▶ _EXERCISE MATERIAL_:
- Opening Delimiter -

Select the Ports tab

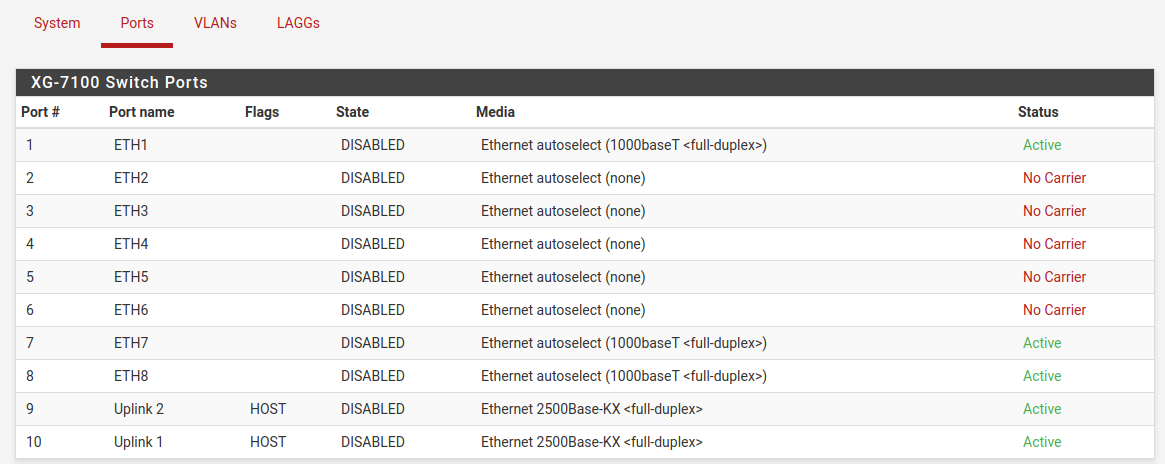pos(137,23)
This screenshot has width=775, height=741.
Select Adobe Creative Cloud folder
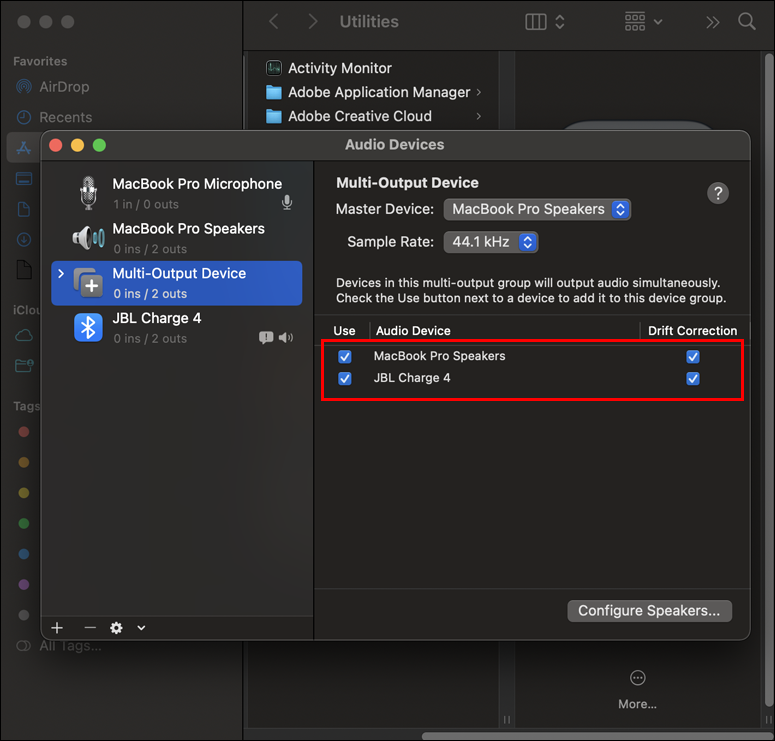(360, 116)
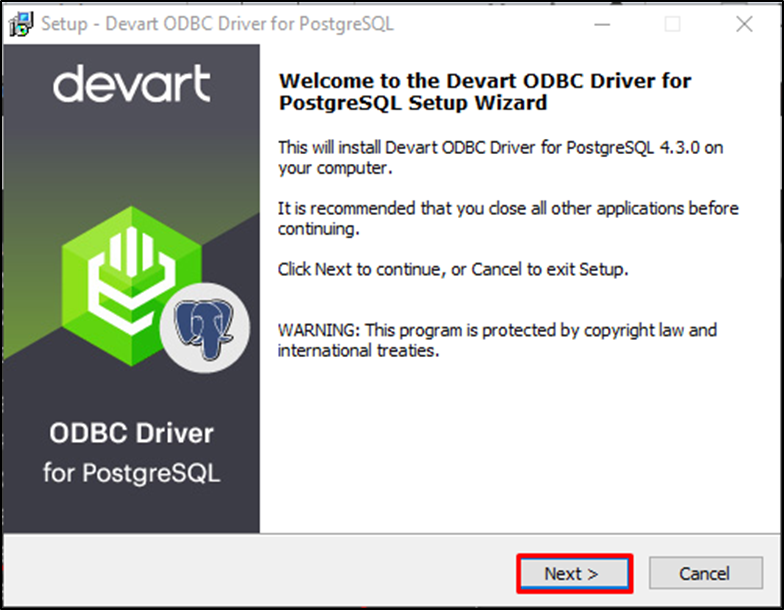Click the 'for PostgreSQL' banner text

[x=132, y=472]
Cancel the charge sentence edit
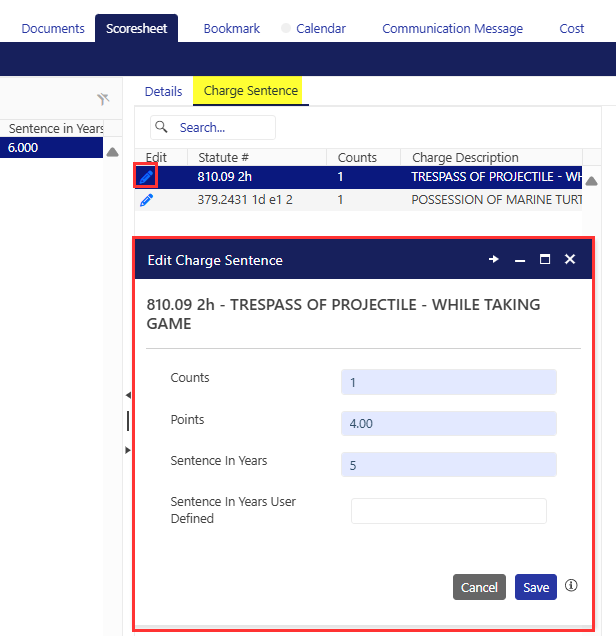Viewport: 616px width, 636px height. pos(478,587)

- Closing Delimiter -
- Opening Delimiter -

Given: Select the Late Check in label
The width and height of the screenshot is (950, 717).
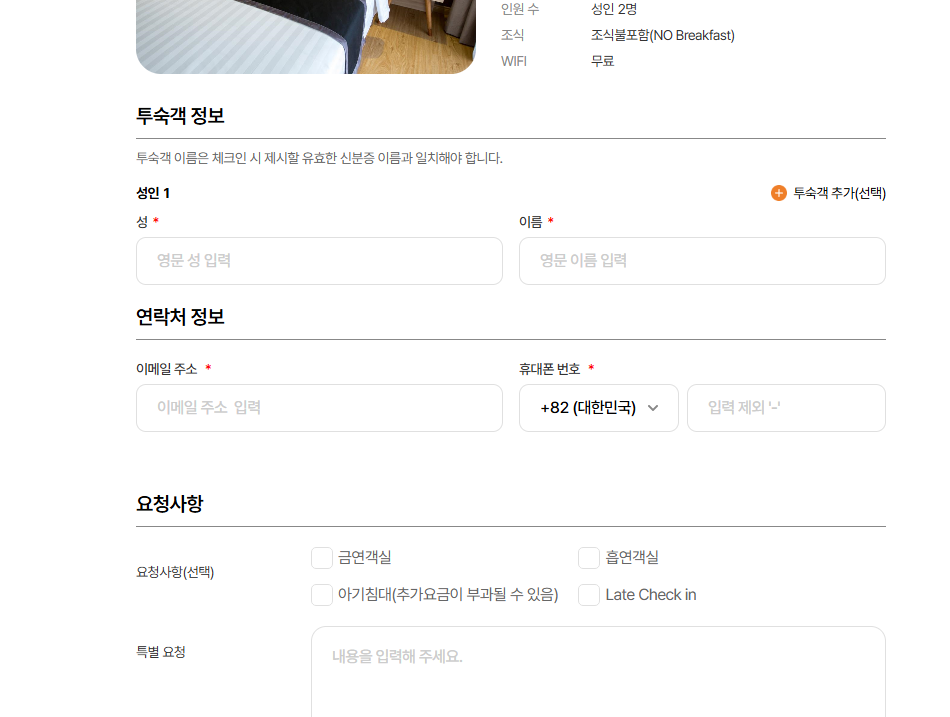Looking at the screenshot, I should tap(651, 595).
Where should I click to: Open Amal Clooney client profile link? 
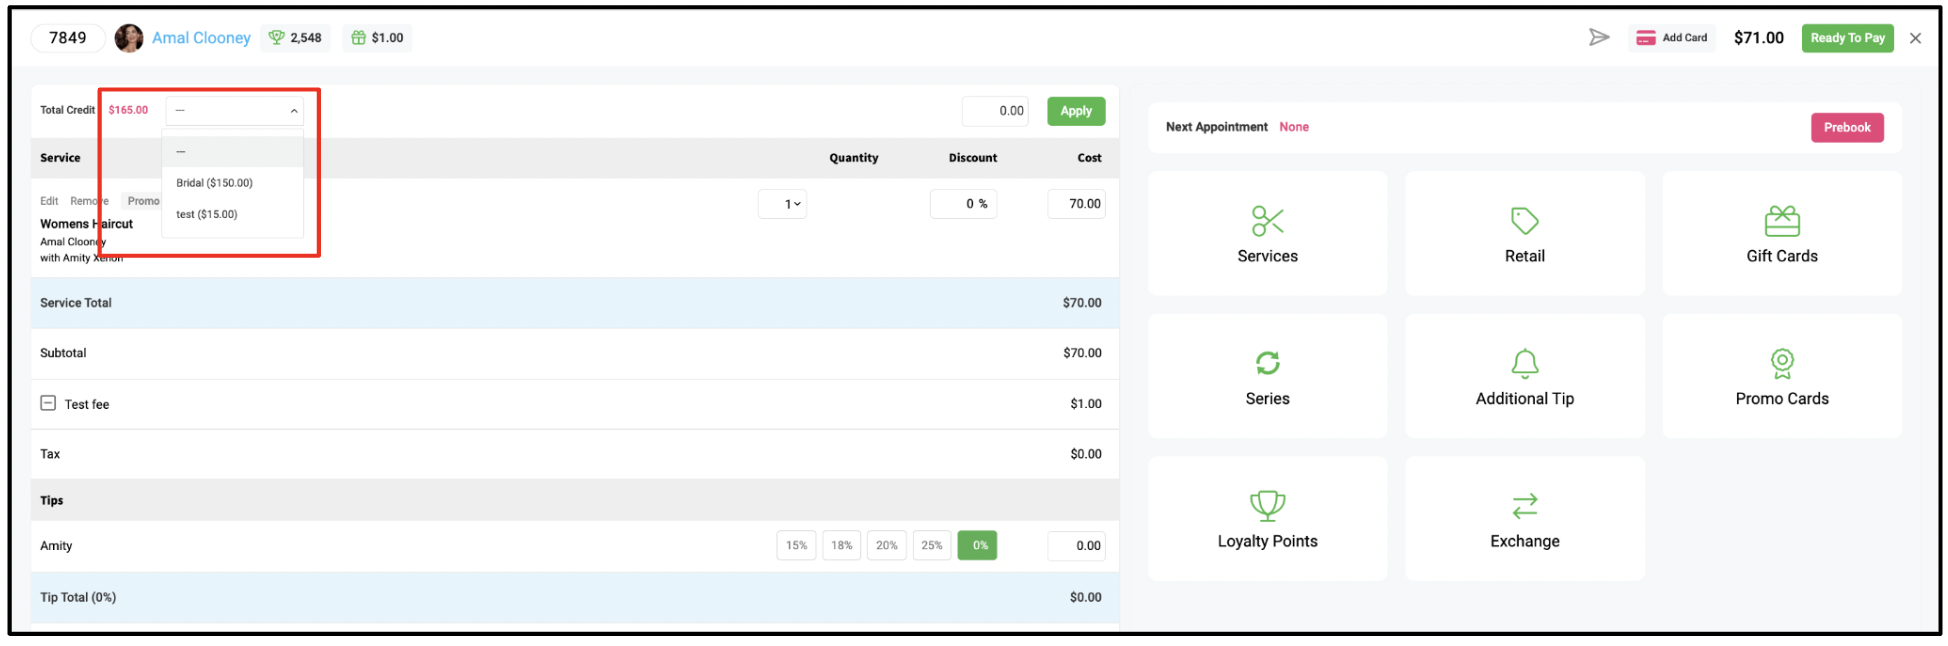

- Closing Delimiter -

▶ _EXERCISE AIM_: Copy only the lines above from the one containing "Given: Select the Late Check in label" through the one containing "Where should I", both included. Leave out the pictures.

▶ _TASK RESPONSE_:
Given: Select the Late Check in label
The width and height of the screenshot is (950, 717).
Looking at the screenshot, I should tap(651, 595).
Where should I click to: Open Amal Clooney client profile link? 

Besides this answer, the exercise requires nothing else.